Time Limit: 2000/1000 MS (Java/Others)    Memory Limit: 65536/65536 K (Java/Others)

Total Submission(s): 666    Accepted Submission(s): 300

Problem Description

In the ACM International Collegiate Programming Contest, each team consist of three students. And the teams are given 5 hours to solve between 8 and 12 programming problems. 



On Mars, there is programming contest, too. Each team consist of N students. The teams are given M hours to solve M programming problems. Each team can use only one computer, but they can’t cooperate to solve a problem. At the beginning of the ith hour, they
will get the ith programming problem. They must choose a student to solve this problem and others go out to have a rest. The chosen student will spend an hour time to program this problem. At the end of this hour, he must submit his program. This program is
then run on test data and can’t modify any more. 

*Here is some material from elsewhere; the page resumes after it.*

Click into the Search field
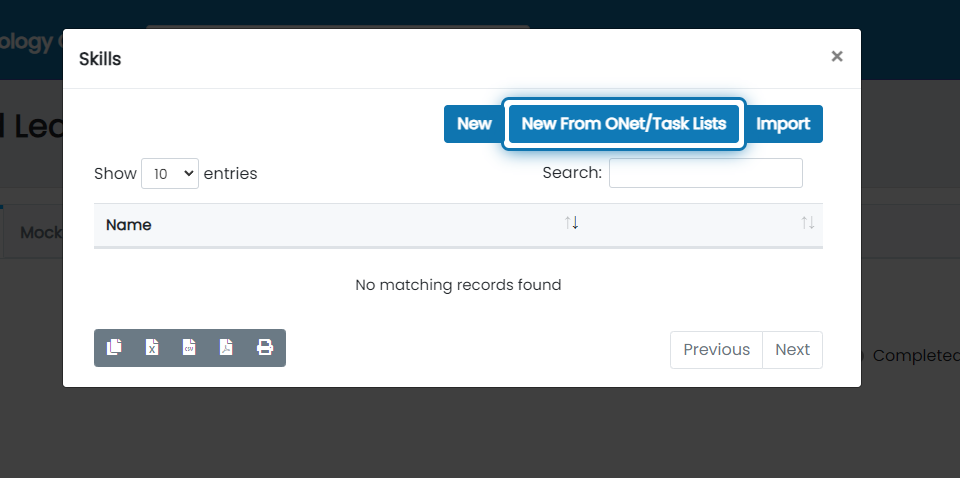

Now, you have to help a team to find a strategy to maximize the expected number of correctly solved problems. 



For each problem, each student has a certain probability that correct solve. If the i^th student solve the j^th problem, the probability of correct solve is P_ij .



At any time, the different between any two students’ programming time is not more than 1 hour. For example, if there are 3 students and there are 5 problems. The strategy {1,2,3,1,2}, {1,3,2,2,3} or {2,1,3,3,1} are all legal. But {1,1,3,2,3},{3,1,3,1,2} and
{1,2,3,1,1} are all illegal. 



You should find a strategy to maximize the expected number of correctly solved problems, if you have know all probability

 

Input

The first line of the input is T (1 ≤ T ≤ 20), which stands for the number of test cases you need to solve.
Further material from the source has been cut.